Recalling the train service between Sialkot and Jammu, Sukhdev Sharma an Octogenarian, said many of his colleagues would come from Sialkot to Jammu everyday to attend their offices and would return in the evening. He said that he had travelled to Lahore via Sialkot to appear for his matriculation examination. Even many people from Sialkot would come to Jammu to buy kites and strings during summer months around Raksha Bandhan and Shri Krishan Janamashtmi before the partition of the country in 1947.
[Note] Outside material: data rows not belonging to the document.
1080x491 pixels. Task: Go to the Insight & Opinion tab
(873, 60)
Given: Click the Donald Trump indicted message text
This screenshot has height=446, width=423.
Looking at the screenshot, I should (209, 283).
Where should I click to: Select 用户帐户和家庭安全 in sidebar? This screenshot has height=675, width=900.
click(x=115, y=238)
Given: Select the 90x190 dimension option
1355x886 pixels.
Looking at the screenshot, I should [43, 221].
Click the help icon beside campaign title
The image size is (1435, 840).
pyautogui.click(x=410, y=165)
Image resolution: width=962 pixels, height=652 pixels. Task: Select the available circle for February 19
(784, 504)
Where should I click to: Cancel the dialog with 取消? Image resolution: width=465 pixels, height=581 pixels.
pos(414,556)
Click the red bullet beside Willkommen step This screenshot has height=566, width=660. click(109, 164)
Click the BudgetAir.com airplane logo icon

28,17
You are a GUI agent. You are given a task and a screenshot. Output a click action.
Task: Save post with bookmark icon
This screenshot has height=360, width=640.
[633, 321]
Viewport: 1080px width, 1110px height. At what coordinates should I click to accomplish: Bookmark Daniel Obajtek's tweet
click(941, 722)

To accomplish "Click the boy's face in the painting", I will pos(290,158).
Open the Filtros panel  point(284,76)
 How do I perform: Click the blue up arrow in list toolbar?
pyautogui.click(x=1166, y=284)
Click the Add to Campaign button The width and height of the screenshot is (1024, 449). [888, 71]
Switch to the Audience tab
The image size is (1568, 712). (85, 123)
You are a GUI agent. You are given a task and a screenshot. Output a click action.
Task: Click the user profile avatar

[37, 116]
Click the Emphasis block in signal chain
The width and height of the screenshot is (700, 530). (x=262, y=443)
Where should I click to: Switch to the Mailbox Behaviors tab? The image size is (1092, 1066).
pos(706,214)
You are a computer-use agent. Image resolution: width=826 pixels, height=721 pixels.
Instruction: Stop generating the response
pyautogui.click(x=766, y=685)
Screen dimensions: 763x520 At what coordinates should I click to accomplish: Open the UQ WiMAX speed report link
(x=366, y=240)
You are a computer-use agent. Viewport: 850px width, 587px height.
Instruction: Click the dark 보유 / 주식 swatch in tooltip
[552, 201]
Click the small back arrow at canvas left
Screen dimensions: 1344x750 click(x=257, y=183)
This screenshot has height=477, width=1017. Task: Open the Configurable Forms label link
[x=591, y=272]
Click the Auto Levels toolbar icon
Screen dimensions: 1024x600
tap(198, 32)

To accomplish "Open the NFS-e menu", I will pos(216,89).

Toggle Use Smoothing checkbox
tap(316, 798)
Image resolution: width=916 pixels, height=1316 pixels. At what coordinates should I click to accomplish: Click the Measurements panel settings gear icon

The remnants of Jammu-Sialkot railway line existed till recent times which included old Railway Station building at Bikram Chowk which has now been replaced by Kala Kendra these days in Jammu. And a few bridges, one at Miran Sahib near NITS college and a few at other places between Jammu and the border town of R S Pura-bear testimony to this oldest train service in Jammu. The unmanned railway crossings existed at many places on the old track with one at Nai Basti near Satwari in the Jammu city along the Ranbir Canal till recent times. But now, all these stands dismantled .
Until early 1980s the ancient building structure of the Railway Station could be seen. Even still a part of the Railway Station is used as Transport Yard for parking and workshop of the J&K “ State” Road Transport Corporation buses and some remnants of the old times are present at this place. However, no body among the Jammu leaders and those at the helm of affairs in the Jammu Municipal Corporation thought it necessary to erect a sign board to tell the younger and present generations and even tourists and pilgrims coming to J&K about this ancient Railway.
Commenting on the new plan of the Government Ved Raj Pandotra,88 of Exchange Road , Jammu expressed his happiness telling many things which hardly among the present generation born after 1940s know. He said that before partition of the country in 1947, there was no direct road link between Jammu-Pathankot-Amritsar or Jallanhar not to talk of Delhi, the national capital. He further said it was possible only through the train from Jammu to Lahore and then Amritsar, Delhi and other parts of the country.
Ved Raj further said that 19-seater bus service was available from Jammu to Kathua which took more than 8 hours to reach Kathua . That too during dry weather as there was no bridge on Basantar river in Samba and Ravi river on the Jammu-Punjab border. The bus route was from Jammu to Kathua passed from Jammu to Basanter only on metalled road. Then it crossed through the bed of of Basanter river to reach Samba the Mawa on Indo-Pak border, then Rajpura, too on the border to Ghagwal and last stop was Kathua. Expressing his happiness on the heritage train, if he would live by the time the heritage train chugs on old track he would be the first person to take a ride.
Recalling the time during royal period Girdhari Lal of Jhulaka Mohallah, 91, said that before the partition of the country, the main trading centers in the area were Jammu, Sialkot and Lahore. Pathankot was of no importance, which gained importance only after the train reached Pathankot on Delhi-Jallandhar route.
However, handful of people living on the old track route, who had migrated from Pakistan to Jammu during partition of the country and constructed their houses on the track are up in hand by protesting with a fear in mind that they again will be uprooted . One among them Bharat Chowdhary said that their ancestors has tasted the fruit of migration. They fear that government will take over their land for laying new track for the heritage train.
Mukesh Singh of Miran Sahib , who has his house built on the old railway track said that when his ancestors migrated from Pakistan to Jammu, they were allotted land by the State Government as refugees, where they have constructed their houses on the track. If Government again shifts them to another place it will be tragic as those living on the track are called Patri wallas meaning that those living on the old railway track. If it happens then they will be left with no option other than the to start agitation rather then migrating once again.